• [The request]: Tally the lines of the records below that contain the string "pixels", treating case as significant, and give only the number.

[Target pointing data]
:::::

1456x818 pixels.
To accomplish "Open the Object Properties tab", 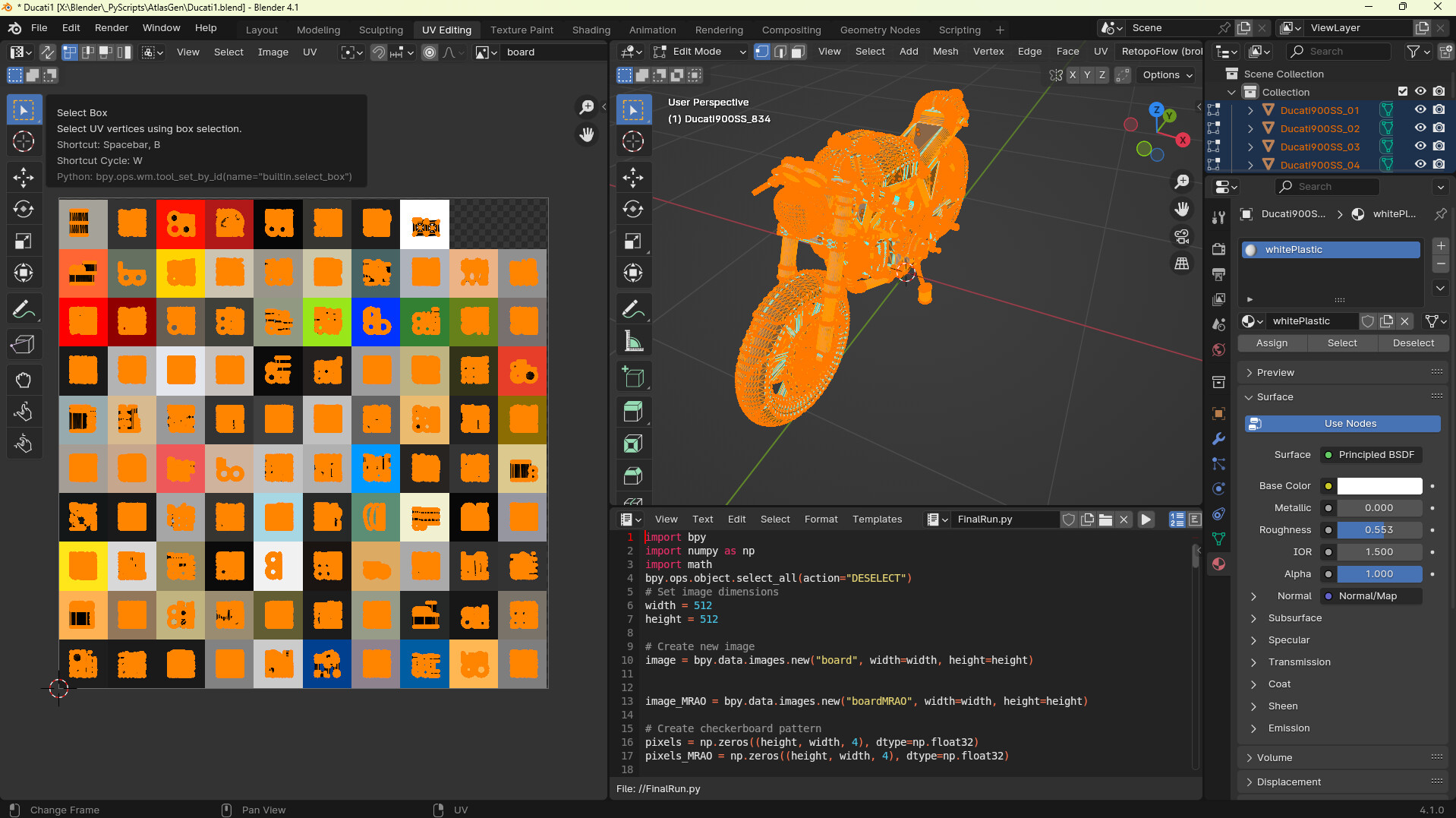I will coord(1218,413).
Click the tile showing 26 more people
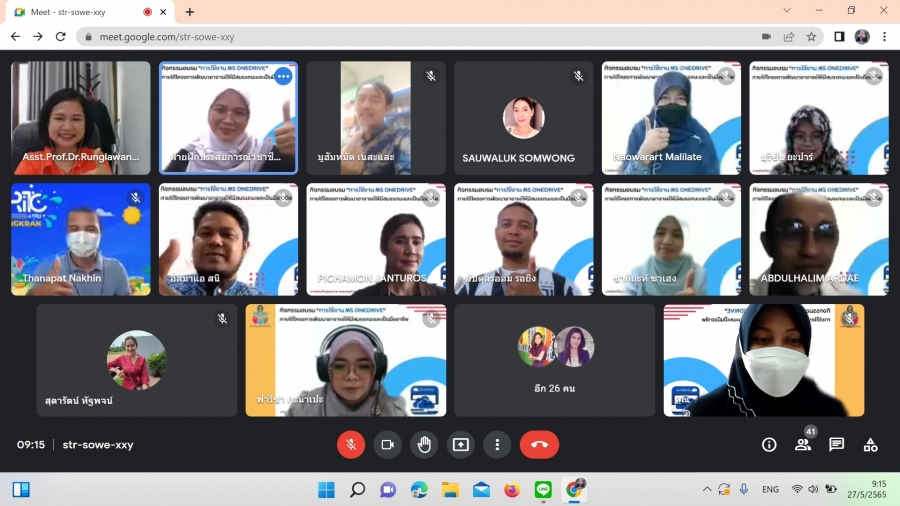Viewport: 900px width, 506px height. (555, 360)
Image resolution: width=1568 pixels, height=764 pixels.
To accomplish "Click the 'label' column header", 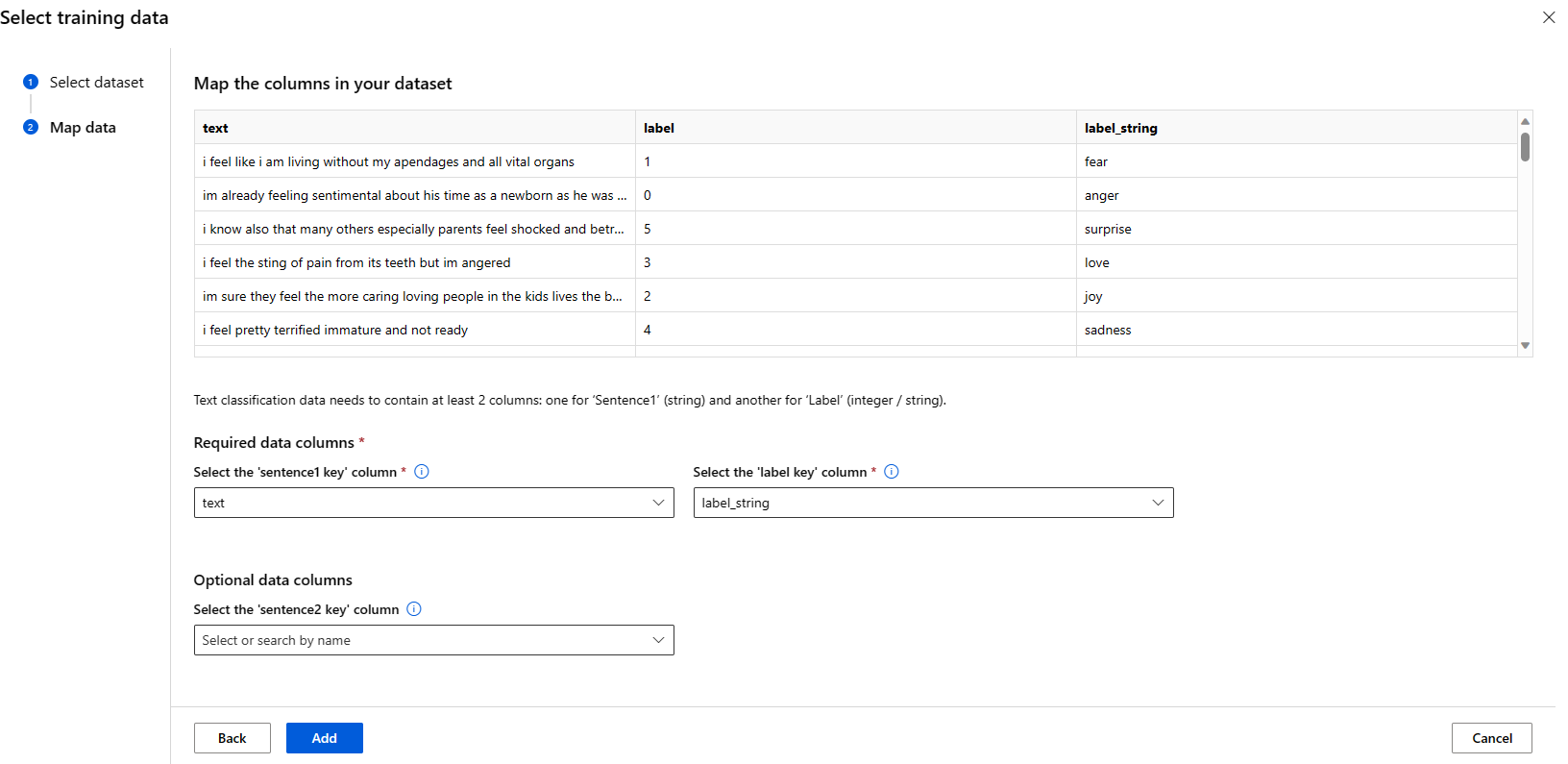I will pyautogui.click(x=659, y=128).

:::::

• [Complete answer]: 2